アネスト岩田 インタビュー
アネスト岩田株式会社様に、「CPP資格取得」の背景やご活用についてお伺いしました。
経営管理本部 ロジスティクス部
部長 澤野 健樹 様
調達ロジスティクス グループマネージャー 鈴木 善之 様
(※以降敬称略、所属・役職は2023年11月17日時点)
写真左から、澤野様、鈴木様
吉田
はじめに御社の概要から教えてください。
澤野
弊社は大正15年に創業し、2026年に100周年を迎えます。大きくは2つの事業があり、一つは空気圧縮機などの空圧機器を扱うエアーエナジー事業、もう一つは塗装機器や塗装設備を扱うコーティング事業です。これまで培ってきた技術や販売網を通じ、ハンドスプレーガンについては国内シェア約70%、圧縮機も約25%のシェアをいただき、安定した基盤の上に事業が成り立っている点が我々の強みだと考えています。
吉田
国内外の売上・シェアはどのような比率になっているのでしょうか。
澤野
連結の売上で見ると、海外が約65%、国内が約35%です。ハンドスプレーガンのグローバルシェア当社調べですが約30%です。
吉田
主にどのような業界で御社の製品は使用されているのでしょうか。
澤野
コンプレッサーは、製造業・工場全般でご利用いただいています。中でも、弊社は小型のコンプレッサーを得意としており、中小企業で多くご利用いただいてる点が弊社の特徴だと思います。
吉田
現在のお立場や業務内容を教えてください。
澤野
私はロジスティクス部の部長として大きく二つの領域を管轄しています。一つは調達業務です。アネスト岩田全社の調達業務に携わっています。もう一つは物流業務、出荷の領域です。我々はサードパーティーロジスティクスでお客様へ出荷しています。外部物流事業者にご協力いただきながらお客様へ正確に製品をお届けすべく尽力しています。調達と出荷物流、すなわちモノの入口と出口を担う立場です。
吉田
直接材のみならず間接材も扱っているのですか?
澤野
はい、間接材も扱っています。
吉田
全社というと国内外含め全てですか?
澤野
大きな枠組みではグローバルもみていますが、海外における実際の調達購買業務は現地の各工場が行っています。
吉田
調達人材の育成も貴部のご担当ですか?
澤野
そうですね。調達に係る人材の育成は当部で担っています。
吉田
調達に従事する方は今何人ほどおられるのですか?
澤野
調達は20名弱ですね。物流部門が10名です。
吉田
鈴木さんも、現在のお役割や業務内容を教えていただけますか。
鈴木
私の管轄である調達ロジスティクスグループはサプライチェーン全体を管理しており、その中でも私は調達と調達物流を担っています。
吉田
調達の中で戦略と実務など業務分担はありますか?
澤野
私が全体を統括しておりますが、鈴木は元々グローバルのマーケティングや物流も担当していたため、調達全般も担当してもらっています。各事業所の購買活動は全て鈴木が一括して担当しています。

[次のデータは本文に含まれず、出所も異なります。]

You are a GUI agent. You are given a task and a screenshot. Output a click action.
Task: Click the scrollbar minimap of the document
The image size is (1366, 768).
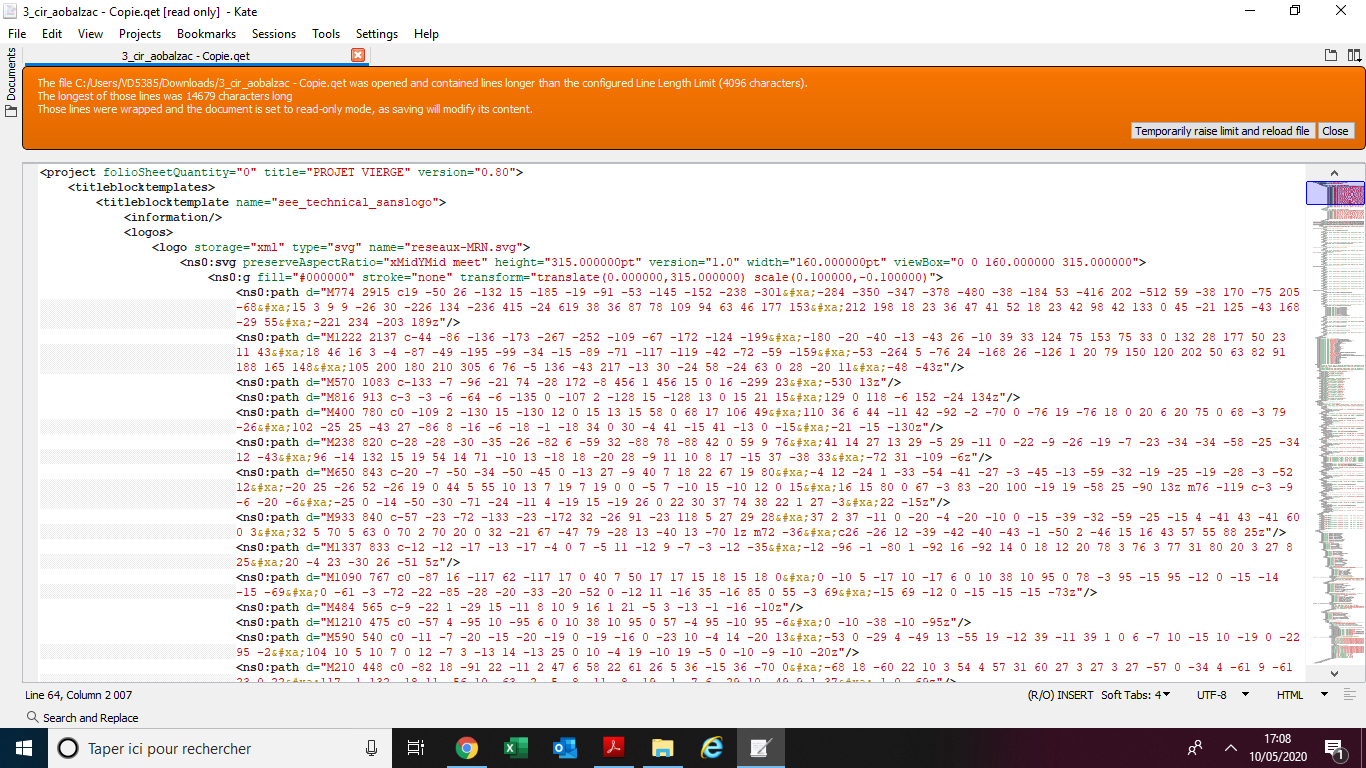[x=1335, y=420]
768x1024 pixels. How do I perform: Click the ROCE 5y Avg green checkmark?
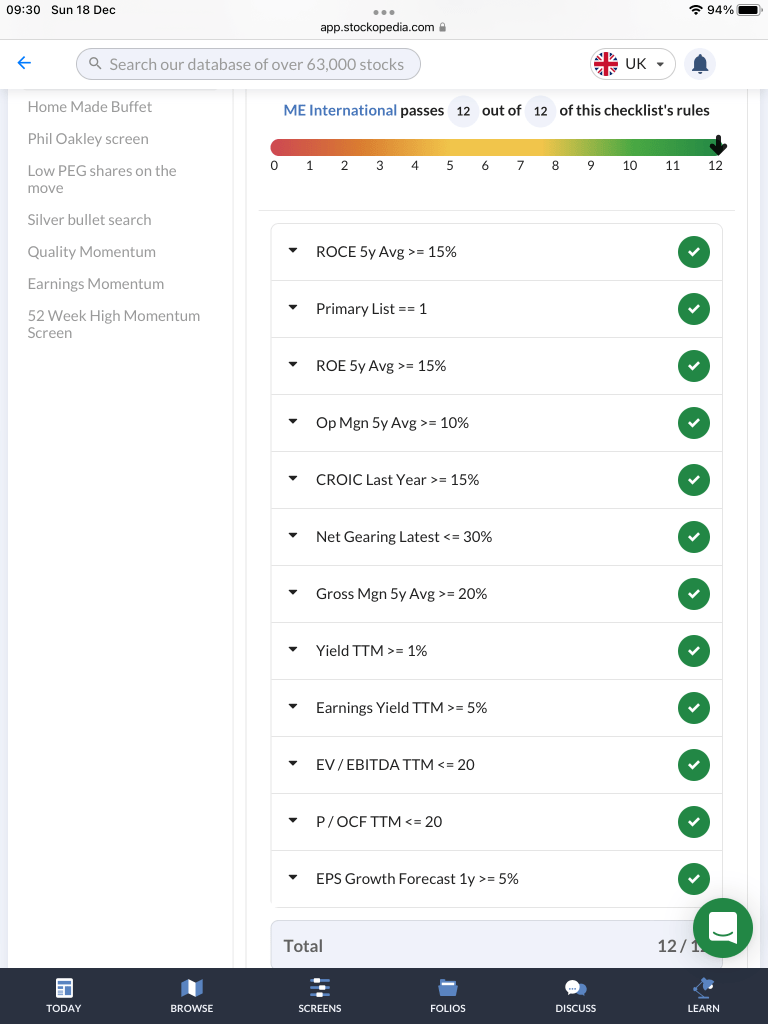click(x=693, y=252)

一つだけ機能として分けているのは開発購買の領域です。新規サプライヤーや新商材の開拓は部内の別チームに担当させています。
吉田
鈴木さんのバックグラウンドは調達ですか?
鈴木
いえ、私はマーケティング、販売畑の出身です。
吉田
一般的に調達業務は長く従事する方が多い印象がありますが、御社では定期的なジョブローテーションが行われているのですか?
澤野
調達に関して言えば、新卒で調達に配属されそのまま調達業務に従事している人間が多く、今のメンバーはわりと調達畑の長い人が多いですね。
吉田
では、鈴木さんがジョブローテーションで調達に来られたのはレアケースですか?
澤野
実は、ロジスティクス部の創設は3年前とまだ新しく、鈴木は創部と同時に異動してきてもらいました。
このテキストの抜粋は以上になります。